▸ **GIVEN PROBLEM 1**:
For each statement about the rice cooker thread below, answer yes or no and quote the words of the thread that decide it: (a) Winter is looking for a 25-cup commercial rice cooker for an uncle's small restaurant. (b) LMJ owns a commercial rice cooker. (c) Barbara L suggests asking owners of other restaurants.
▸ **GIVEN PROBLEM 2**:
Name every user who posts in the rice cooker thread below.
▸ **GIVEN PROBLEM 3**:
Proceed with the rice cooker thread below by writing the post that follows its last line.

▸ **TEXT TO READ**:
-=-=-
# Question abuot commercial rice cooker



## Winter (May 18, 2004)

Does anyone know how to choose a 25-cup commercial rice cooker? My uncle’s small restaurant needs one, but there are many kinds of commercial rice cookers out there. How do we choose?


----------



## Barbara L (May 18, 2004)

Winter,

I don't know anything about rice cookers (hopefully someone here will be able to help you), but I would suggest talking to the owners of other restaurants that might have one.  If I find out anything, I'll post it.

 Barbara


----------



## LMJ (May 18, 2004)

Well... I've got an 8-cup Panasonic I absolutely recommend... I've got no idea about the commercial ones, but I can't imagine you could go wrong with the Panasonic or Zojirushi brands.


----------



## Winter (May 20, 2004)

thank you LMJ and Barbara L.
I found Panasonic or Zojirushi have big rice cooker, but the designs are differences. Since the price is high, I don't know how to choose  .


----------



## LMJ (May 20, 2004)
-=-=-
▸ **COLLECTED MATERIAL**:
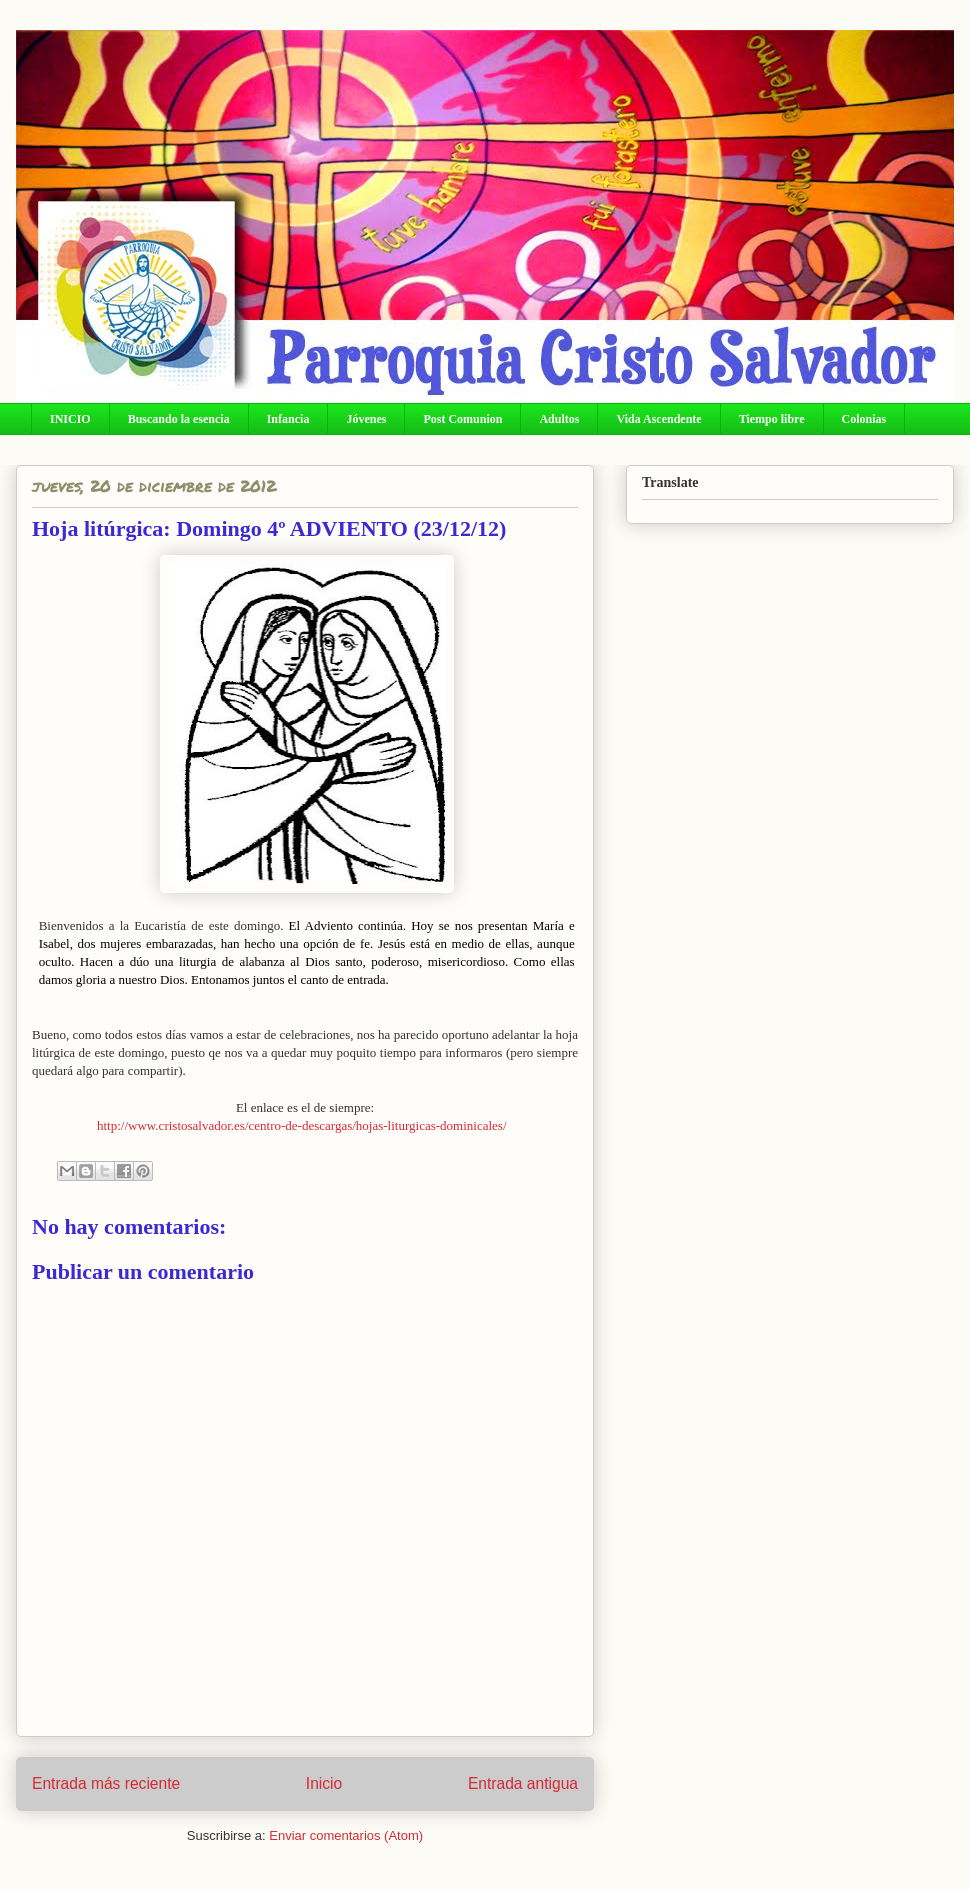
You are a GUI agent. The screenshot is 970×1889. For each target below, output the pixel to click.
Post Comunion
-=-=-
▸ **REPLY 1**:
(a) Yes: "Does anyone know how to choose a 25-cup commercial rice cooker? My uncle’s small restaurant needs one"
(b) No: "I've got an 8-cup Panasonic I absolutely recommend... I've got no idea about the commercial ones"
(c) Yes: "I would suggest talking to the owners of other restaurants that might have one."

▸ **REPLY 2**:
Winter, Barbara L, LMJ

▸ **REPLY 3**:
If the price difference between the Zojirushi and Panasonic is not much, I would go with the Zojirushi. I've never seen a bad consumer review for either brand.

As for features, both simple glass-lidded designs and more complex locking lid designs can work equally well. All of the Panasonic and Zojirushi commercial designs have non-stick cooking pots and keep-warm functions. Most  importantly, they'll make a perfect pot of rice consistently, once you get the water/rice proportion right, which is what you really want of any rice cooker.

Panasonic's cookers carry a 6-month warranty, and Zojirushi's have a 12-month warranty. I can personally say I've abused my Panasonic for 10 months, and it still works great.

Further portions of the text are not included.